Мои чудаки: восемь портретов
С юности завидую я художникам-портретистам. Если собрать в небольшом зале по одному портрету Рембрандта, Веласкеса, Мане, Серова… возможно ли более емкое и напряженное повествование о красоте и сложности человека?! Чтобы выразить то же языком литературы, наверное, понадобились бы сотни объемистых и, само собой разумеется, талантливейших томов. Мастерство больших художников-портретистов, мне кажется, граничит с волшебством.
Лица и руки Рембрандта и Серова — это романы и повести, умещенные чудом на небольших кусках холста. Можно ли выдумать эти лица? Нет! Их можно только увидеть: в самой жизни. И, увидев, «остановить мгновенье» с помощью кисти или карандаша.
Но что это — увидеть? Разве любой из нас не видит ежедневно, вольно или невольно, новые человеческие лица? О! Видеть еще не означает увидеть.
Помню, Михаил Михайлович Герасимов, наш талантливый ученый, художник, антрополог, влюбленный в человеческое лицо, давший нам возможность увидеть воссозданные им с научной точностью лица матери Достоевского, адмирала Ушакова, Ивана Грозного, говорил:
— Человек сам создает себе лицо. На нем отражается все: и раздумья, и разочарования, радость любви и чистота помыслов, отражается и хорошее и дурное. Отражается не на час, не на день, а навсегда. Чем содержательнее жизнь человека, тем интереснее его лицо. Есть лица, которые можно читать, как повести…
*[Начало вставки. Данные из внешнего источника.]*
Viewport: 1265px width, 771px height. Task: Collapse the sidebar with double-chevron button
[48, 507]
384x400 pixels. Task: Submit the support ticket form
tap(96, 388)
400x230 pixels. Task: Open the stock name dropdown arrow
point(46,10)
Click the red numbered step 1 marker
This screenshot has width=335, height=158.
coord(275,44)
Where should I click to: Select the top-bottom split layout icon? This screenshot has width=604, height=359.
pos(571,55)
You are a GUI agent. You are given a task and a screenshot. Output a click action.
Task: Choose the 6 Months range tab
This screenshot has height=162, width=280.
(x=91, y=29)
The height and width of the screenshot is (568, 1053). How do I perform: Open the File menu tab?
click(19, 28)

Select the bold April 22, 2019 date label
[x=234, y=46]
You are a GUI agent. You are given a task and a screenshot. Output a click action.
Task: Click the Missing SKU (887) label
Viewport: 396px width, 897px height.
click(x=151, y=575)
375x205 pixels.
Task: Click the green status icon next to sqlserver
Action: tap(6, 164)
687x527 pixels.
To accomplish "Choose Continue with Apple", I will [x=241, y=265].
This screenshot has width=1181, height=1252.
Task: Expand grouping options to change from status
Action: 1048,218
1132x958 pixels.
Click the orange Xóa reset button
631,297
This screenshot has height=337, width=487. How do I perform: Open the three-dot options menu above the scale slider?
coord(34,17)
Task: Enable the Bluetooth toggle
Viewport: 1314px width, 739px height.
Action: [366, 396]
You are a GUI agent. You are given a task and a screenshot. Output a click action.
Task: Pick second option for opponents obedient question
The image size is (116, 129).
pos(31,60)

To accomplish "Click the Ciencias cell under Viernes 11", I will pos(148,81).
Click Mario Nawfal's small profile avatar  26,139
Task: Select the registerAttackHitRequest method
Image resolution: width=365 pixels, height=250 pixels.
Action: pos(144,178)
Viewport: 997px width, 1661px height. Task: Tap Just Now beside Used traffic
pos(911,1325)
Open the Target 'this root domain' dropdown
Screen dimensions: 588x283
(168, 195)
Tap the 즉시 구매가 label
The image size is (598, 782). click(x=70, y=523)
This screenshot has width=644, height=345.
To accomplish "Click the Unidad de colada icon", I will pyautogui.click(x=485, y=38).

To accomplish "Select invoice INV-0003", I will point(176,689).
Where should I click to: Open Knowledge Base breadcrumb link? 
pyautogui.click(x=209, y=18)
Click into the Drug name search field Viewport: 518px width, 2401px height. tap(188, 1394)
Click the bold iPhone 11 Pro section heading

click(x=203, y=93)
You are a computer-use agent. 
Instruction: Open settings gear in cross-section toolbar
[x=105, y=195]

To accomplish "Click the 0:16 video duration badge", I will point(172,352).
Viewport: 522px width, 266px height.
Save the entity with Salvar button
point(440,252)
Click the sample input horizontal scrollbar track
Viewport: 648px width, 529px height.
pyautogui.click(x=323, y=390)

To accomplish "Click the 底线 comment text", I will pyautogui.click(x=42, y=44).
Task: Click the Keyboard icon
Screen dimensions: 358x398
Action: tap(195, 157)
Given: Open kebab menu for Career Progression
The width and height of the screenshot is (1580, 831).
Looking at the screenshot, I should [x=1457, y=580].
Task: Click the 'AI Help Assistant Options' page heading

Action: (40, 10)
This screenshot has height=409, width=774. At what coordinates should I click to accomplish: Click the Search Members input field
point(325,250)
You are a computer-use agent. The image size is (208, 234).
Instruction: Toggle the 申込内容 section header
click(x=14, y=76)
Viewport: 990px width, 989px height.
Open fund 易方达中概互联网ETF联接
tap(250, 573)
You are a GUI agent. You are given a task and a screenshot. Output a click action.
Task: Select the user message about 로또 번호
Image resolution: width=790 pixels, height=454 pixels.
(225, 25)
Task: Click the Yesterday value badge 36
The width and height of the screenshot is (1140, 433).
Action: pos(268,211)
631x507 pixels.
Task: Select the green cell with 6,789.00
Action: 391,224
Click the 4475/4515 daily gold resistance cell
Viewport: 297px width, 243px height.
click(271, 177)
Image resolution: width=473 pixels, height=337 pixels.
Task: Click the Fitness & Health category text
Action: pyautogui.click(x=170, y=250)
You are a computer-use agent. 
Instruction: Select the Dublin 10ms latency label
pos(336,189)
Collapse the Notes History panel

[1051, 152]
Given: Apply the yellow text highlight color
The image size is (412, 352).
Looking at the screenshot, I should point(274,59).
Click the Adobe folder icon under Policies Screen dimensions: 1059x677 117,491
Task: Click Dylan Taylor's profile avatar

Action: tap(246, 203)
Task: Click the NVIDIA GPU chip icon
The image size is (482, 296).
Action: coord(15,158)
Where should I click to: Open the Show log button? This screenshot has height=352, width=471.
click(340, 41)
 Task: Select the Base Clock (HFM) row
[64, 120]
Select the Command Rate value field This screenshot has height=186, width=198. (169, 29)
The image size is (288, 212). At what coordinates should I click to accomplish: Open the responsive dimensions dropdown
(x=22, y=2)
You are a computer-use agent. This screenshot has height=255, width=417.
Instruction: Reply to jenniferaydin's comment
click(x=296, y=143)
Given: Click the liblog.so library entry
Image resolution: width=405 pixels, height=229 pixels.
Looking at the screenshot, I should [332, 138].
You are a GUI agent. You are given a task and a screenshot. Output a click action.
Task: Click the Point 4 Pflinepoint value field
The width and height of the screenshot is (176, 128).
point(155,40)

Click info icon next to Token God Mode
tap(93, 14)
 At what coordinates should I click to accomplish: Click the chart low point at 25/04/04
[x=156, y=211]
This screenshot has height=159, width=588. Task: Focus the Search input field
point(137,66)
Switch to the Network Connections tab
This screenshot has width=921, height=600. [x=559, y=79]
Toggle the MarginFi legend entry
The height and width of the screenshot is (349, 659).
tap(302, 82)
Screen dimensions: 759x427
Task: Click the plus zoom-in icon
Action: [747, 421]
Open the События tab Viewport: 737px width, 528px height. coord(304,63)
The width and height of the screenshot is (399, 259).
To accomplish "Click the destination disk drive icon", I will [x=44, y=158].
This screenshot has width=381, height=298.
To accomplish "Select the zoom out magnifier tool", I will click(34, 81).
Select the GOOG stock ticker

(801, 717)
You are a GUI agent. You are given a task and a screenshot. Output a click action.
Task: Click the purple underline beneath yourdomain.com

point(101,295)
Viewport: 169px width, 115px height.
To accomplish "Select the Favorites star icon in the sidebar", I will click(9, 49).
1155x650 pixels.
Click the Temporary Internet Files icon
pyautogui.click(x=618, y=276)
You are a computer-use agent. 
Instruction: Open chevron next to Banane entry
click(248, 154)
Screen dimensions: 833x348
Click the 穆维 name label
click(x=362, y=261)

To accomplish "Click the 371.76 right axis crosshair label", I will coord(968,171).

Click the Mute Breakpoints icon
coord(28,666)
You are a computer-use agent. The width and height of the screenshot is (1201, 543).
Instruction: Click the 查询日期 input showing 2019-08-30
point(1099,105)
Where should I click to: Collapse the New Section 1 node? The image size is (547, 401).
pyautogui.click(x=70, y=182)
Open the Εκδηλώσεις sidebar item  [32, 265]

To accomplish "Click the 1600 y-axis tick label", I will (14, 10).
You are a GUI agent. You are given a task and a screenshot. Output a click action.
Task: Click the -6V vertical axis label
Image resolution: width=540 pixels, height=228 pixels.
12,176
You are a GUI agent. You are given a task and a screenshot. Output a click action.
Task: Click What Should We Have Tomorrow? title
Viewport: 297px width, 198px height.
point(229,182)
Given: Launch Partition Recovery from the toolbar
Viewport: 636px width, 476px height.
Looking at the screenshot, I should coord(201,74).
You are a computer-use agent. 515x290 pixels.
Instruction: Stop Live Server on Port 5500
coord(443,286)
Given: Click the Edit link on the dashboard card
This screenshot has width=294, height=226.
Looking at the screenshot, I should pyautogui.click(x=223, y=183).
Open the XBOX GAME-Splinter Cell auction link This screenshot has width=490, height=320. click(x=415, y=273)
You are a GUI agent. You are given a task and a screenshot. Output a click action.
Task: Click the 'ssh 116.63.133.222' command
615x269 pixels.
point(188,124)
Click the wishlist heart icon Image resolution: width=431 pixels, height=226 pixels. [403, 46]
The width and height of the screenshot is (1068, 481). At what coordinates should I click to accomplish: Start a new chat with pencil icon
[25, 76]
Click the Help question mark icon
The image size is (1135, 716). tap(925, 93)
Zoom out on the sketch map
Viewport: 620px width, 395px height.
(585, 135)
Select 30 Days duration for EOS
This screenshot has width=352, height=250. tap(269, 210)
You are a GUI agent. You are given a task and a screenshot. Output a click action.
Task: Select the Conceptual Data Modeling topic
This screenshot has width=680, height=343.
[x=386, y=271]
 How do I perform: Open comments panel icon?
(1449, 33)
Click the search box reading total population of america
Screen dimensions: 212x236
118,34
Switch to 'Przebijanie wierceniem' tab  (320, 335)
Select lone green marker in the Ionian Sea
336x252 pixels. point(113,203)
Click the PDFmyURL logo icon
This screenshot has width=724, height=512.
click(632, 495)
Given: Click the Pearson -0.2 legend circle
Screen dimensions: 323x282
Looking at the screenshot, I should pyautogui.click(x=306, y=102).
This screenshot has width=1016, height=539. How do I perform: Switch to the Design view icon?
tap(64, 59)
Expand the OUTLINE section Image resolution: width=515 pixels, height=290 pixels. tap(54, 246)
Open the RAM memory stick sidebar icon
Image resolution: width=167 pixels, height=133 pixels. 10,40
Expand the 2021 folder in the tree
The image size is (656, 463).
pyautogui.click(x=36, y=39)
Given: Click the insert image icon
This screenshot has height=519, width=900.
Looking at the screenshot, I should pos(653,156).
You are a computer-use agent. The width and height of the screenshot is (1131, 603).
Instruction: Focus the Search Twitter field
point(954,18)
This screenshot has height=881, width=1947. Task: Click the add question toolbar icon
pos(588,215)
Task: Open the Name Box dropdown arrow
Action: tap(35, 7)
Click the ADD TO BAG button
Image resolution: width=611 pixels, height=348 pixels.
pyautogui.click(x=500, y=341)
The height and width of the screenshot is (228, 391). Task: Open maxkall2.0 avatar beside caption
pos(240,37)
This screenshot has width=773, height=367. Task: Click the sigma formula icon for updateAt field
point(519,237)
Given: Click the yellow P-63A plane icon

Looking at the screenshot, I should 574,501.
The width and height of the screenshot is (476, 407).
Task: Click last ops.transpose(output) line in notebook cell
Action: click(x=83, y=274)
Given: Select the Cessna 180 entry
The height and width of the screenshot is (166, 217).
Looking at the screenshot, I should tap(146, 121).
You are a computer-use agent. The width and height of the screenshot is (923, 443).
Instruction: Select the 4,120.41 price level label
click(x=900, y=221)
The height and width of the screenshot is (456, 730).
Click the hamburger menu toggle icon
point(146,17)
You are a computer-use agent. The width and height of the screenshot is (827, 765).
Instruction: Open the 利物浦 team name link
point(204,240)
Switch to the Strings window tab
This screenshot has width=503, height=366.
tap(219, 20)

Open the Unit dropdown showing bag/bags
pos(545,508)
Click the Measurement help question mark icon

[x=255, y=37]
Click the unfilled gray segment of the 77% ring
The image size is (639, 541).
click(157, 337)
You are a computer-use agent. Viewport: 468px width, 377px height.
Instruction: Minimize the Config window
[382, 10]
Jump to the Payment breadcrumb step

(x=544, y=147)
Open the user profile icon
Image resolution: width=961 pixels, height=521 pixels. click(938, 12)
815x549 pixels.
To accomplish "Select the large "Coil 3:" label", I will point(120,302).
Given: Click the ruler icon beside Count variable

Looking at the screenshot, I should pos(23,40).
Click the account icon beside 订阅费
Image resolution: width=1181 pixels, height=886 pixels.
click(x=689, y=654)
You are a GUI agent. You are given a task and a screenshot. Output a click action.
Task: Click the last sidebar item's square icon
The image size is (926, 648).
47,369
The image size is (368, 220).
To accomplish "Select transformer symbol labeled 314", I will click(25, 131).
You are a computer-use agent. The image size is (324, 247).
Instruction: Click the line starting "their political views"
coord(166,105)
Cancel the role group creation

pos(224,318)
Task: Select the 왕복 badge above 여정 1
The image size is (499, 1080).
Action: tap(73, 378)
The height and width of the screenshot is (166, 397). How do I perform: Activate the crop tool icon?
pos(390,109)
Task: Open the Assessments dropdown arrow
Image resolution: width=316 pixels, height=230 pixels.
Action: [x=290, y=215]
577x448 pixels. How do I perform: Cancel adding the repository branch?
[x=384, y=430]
Увидеть по-настоящему человеческое лицо и означает понять эту повесть.
В первом раздумье «Сердце и фантазия» я обещал рассказать о чудаках. Но мне бы хотелось их показать. Я давно мечтаю о небольшой картинной галерее, где были бы собраны портреты людей, поразивших мою фантазию и мое сердце.
«Восемь портретов» — первая и, видимо, еще далеко не совершенная попытка создания подобной галереи.
Вот они, мои чудаки.
Портрет первый
Поезда через Серебряные Пруды в сторону Москвы ходят вечером и рано утром. Я опоздал к последнему вечернему поезду, и Трофимыч посоветовал мне переночевать у местного лесника Ивана Романовича Демченко.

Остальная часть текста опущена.